- To do -
Each record below should be set down exactly.

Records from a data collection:

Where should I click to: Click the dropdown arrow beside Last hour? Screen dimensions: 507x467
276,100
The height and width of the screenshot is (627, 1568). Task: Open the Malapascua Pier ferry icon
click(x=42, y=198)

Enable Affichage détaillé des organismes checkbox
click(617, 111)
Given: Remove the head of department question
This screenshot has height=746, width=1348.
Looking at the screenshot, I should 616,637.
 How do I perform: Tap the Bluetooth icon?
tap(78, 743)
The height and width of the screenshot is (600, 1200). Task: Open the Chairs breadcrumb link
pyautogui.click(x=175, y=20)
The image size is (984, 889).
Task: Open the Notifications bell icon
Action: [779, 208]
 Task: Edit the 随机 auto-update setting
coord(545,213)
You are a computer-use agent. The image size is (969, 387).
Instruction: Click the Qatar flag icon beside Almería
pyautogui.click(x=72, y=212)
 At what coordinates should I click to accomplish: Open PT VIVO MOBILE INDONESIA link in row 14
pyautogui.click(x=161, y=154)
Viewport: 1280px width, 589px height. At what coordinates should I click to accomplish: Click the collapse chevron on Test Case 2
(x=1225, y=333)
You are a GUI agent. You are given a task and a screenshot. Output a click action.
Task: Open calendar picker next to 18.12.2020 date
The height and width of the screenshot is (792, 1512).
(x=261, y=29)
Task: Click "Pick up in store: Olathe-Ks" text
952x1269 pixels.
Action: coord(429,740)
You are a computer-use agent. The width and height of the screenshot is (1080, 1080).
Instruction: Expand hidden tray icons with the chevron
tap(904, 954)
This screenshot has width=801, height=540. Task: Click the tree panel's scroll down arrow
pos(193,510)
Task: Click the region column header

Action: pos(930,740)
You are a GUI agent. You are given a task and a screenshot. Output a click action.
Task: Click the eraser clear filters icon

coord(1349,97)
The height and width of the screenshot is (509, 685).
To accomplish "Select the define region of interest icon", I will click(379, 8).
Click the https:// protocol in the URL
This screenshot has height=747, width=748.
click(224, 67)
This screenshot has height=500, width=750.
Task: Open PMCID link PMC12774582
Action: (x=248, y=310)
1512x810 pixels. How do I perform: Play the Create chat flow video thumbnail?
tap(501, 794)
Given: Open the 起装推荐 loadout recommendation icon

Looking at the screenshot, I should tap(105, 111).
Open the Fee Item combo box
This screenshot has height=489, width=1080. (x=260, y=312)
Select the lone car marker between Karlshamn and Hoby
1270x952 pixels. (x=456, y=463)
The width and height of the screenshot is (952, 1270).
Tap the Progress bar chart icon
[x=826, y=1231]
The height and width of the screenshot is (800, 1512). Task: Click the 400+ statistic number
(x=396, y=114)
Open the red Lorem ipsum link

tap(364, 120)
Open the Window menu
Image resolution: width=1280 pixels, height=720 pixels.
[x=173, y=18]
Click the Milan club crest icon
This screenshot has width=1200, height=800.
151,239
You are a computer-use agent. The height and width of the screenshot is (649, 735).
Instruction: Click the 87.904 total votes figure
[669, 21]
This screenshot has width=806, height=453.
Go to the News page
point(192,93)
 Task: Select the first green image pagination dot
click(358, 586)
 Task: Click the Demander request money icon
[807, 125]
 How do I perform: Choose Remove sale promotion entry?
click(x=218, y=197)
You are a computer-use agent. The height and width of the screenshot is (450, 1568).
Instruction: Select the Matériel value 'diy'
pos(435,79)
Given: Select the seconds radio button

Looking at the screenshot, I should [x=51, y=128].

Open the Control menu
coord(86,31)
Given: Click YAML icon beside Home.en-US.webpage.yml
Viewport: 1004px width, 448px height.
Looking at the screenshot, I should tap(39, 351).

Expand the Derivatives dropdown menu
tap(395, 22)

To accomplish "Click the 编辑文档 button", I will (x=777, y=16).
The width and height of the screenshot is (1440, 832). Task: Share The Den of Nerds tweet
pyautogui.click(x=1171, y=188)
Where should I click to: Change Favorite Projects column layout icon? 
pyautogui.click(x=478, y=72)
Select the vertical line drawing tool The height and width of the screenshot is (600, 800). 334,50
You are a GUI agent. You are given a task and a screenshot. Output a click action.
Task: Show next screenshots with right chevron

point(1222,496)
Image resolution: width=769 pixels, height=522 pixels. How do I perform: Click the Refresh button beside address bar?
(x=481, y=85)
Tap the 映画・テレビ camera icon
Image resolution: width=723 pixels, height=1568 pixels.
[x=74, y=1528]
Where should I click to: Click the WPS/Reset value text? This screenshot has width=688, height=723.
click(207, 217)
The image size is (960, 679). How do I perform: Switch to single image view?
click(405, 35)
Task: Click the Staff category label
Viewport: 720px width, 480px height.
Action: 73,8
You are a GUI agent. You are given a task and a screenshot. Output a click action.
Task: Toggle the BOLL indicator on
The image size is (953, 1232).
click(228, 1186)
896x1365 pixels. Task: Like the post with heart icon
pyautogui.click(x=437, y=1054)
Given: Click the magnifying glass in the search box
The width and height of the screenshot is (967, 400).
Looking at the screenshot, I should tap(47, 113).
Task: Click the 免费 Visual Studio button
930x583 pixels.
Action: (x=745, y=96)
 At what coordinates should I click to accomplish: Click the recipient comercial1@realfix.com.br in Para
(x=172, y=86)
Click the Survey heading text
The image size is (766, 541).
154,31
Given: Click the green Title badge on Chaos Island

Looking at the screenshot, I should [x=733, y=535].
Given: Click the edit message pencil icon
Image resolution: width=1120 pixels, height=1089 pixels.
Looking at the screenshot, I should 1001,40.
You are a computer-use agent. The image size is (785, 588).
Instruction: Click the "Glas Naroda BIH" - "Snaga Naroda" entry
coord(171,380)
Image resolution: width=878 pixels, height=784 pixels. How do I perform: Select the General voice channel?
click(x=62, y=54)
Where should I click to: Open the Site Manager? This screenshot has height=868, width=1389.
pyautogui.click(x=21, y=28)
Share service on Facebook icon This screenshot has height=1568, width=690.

- Result of this exercise -
Where should I click to: Click the dropdown arrow beside Last hour? Screen dimensions: 507x467
276,100
The height and width of the screenshot is (627, 1568). Task: Open the Malapascua Pier ferry icon
click(x=42, y=198)

Enable Affichage détaillé des organismes checkbox
click(617, 111)
Given: Remove the head of department question
This screenshot has height=746, width=1348.
Looking at the screenshot, I should 616,637.
 How do I perform: Tap the Bluetooth icon?
tap(78, 743)
The height and width of the screenshot is (600, 1200). Task: Open the Chairs breadcrumb link
pyautogui.click(x=175, y=20)
The image size is (984, 889).
Task: Open the Notifications bell icon
Action: [779, 208]
 Task: Edit the 随机 auto-update setting
coord(545,213)
You are a computer-use agent. The image size is (969, 387).
Instruction: Click the Qatar flag icon beside Almería
pyautogui.click(x=72, y=212)
 At what coordinates should I click to accomplish: Open PT VIVO MOBILE INDONESIA link in row 14
pyautogui.click(x=161, y=154)
Viewport: 1280px width, 589px height. At what coordinates should I click to accomplish: Click the collapse chevron on Test Case 2
(x=1225, y=333)
You are a GUI agent. You are given a task and a screenshot. Output a click action.
Task: Open calendar picker next to 18.12.2020 date
The height and width of the screenshot is (792, 1512).
(x=261, y=29)
Task: Click "Pick up in store: Olathe-Ks" text
952x1269 pixels.
Action: coord(429,740)
You are a computer-use agent. The width and height of the screenshot is (1080, 1080).
Instruction: Expand hidden tray icons with the chevron
tap(904, 954)
This screenshot has width=801, height=540. Task: Click the tree panel's scroll down arrow
pos(193,510)
Task: Click the region column header

Action: pos(930,740)
You are a GUI agent. You are given a task and a screenshot. Output a click action.
Task: Click the eraser clear filters icon

coord(1349,97)
The height and width of the screenshot is (509, 685).
To accomplish "Select the define region of interest icon", I will click(379, 8).
Click the https:// protocol in the URL
This screenshot has height=747, width=748.
click(224, 67)
This screenshot has height=500, width=750.
Task: Open PMCID link PMC12774582
Action: (x=248, y=310)
1512x810 pixels. How do I perform: Play the Create chat flow video thumbnail?
tap(501, 794)
Given: Open the 起装推荐 loadout recommendation icon

Looking at the screenshot, I should tap(105, 111).
Open the Fee Item combo box
This screenshot has height=489, width=1080. (x=260, y=312)
Select the lone car marker between Karlshamn and Hoby
1270x952 pixels. (x=456, y=463)
The width and height of the screenshot is (952, 1270).
Tap the Progress bar chart icon
[x=826, y=1231]
The height and width of the screenshot is (800, 1512). Task: Click the 400+ statistic number
(x=396, y=114)
Open the red Lorem ipsum link

tap(364, 120)
Open the Window menu
Image resolution: width=1280 pixels, height=720 pixels.
[x=173, y=18]
Click the Milan club crest icon
This screenshot has width=1200, height=800.
151,239
You are a computer-use agent. The height and width of the screenshot is (649, 735).
Instruction: Click the 87.904 total votes figure
[669, 21]
This screenshot has width=806, height=453.
Go to the News page
point(192,93)
 Task: Select the first green image pagination dot
click(358, 586)
 Task: Click the Demander request money icon
[807, 125]
 How do I perform: Choose Remove sale promotion entry?
click(x=218, y=197)
You are a computer-use agent. The height and width of the screenshot is (450, 1568).
Instruction: Select the Matériel value 'diy'
pos(435,79)
Given: Select the seconds radio button

Looking at the screenshot, I should [x=51, y=128].

Open the Control menu
coord(86,31)
Given: Click YAML icon beside Home.en-US.webpage.yml
Viewport: 1004px width, 448px height.
Looking at the screenshot, I should tap(39, 351).

Expand the Derivatives dropdown menu
tap(395, 22)

To accomplish "Click the 编辑文档 button", I will (x=777, y=16).
The width and height of the screenshot is (1440, 832). Task: Share The Den of Nerds tweet
pyautogui.click(x=1171, y=188)
Where should I click to: Change Favorite Projects column layout icon? 
pyautogui.click(x=478, y=72)
Select the vertical line drawing tool The height and width of the screenshot is (600, 800). 334,50
You are a GUI agent. You are given a task and a screenshot. Output a click action.
Task: Show next screenshots with right chevron

point(1222,496)
Image resolution: width=769 pixels, height=522 pixels. How do I perform: Click the Refresh button beside address bar?
(x=481, y=85)
Tap the 映画・テレビ camera icon
Image resolution: width=723 pixels, height=1568 pixels.
[x=74, y=1528]
Where should I click to: Click the WPS/Reset value text? This screenshot has width=688, height=723.
click(207, 217)
The image size is (960, 679). How do I perform: Switch to single image view?
click(405, 35)
Task: Click the Staff category label
Viewport: 720px width, 480px height.
Action: 73,8
You are a GUI agent. You are given a task and a screenshot. Output a click action.
Task: Toggle the BOLL indicator on
The image size is (953, 1232).
click(228, 1186)
896x1365 pixels. Task: Like the post with heart icon
pyautogui.click(x=437, y=1054)
Given: Click the magnifying glass in the search box
The width and height of the screenshot is (967, 400).
Looking at the screenshot, I should tap(47, 113).
Task: Click the 免费 Visual Studio button
930x583 pixels.
Action: (x=745, y=96)
 At what coordinates should I click to accomplish: Click the recipient comercial1@realfix.com.br in Para
(x=172, y=86)
Click the Survey heading text
The image size is (766, 541).
154,31
Given: Click the green Title badge on Chaos Island

Looking at the screenshot, I should [x=733, y=535].
Given: Click the edit message pencil icon
Image resolution: width=1120 pixels, height=1089 pixels.
Looking at the screenshot, I should 1001,40.
You are a computer-use agent. The image size is (785, 588).
Instruction: Click the "Glas Naroda BIH" - "Snaga Naroda" entry
coord(171,380)
Image resolution: width=878 pixels, height=784 pixels. How do I perform: Select the General voice channel?
click(x=62, y=54)
Where should I click to: Open the Site Manager? This screenshot has height=868, width=1389.
pyautogui.click(x=21, y=28)
Share service on Facebook icon This screenshot has height=1568, width=690.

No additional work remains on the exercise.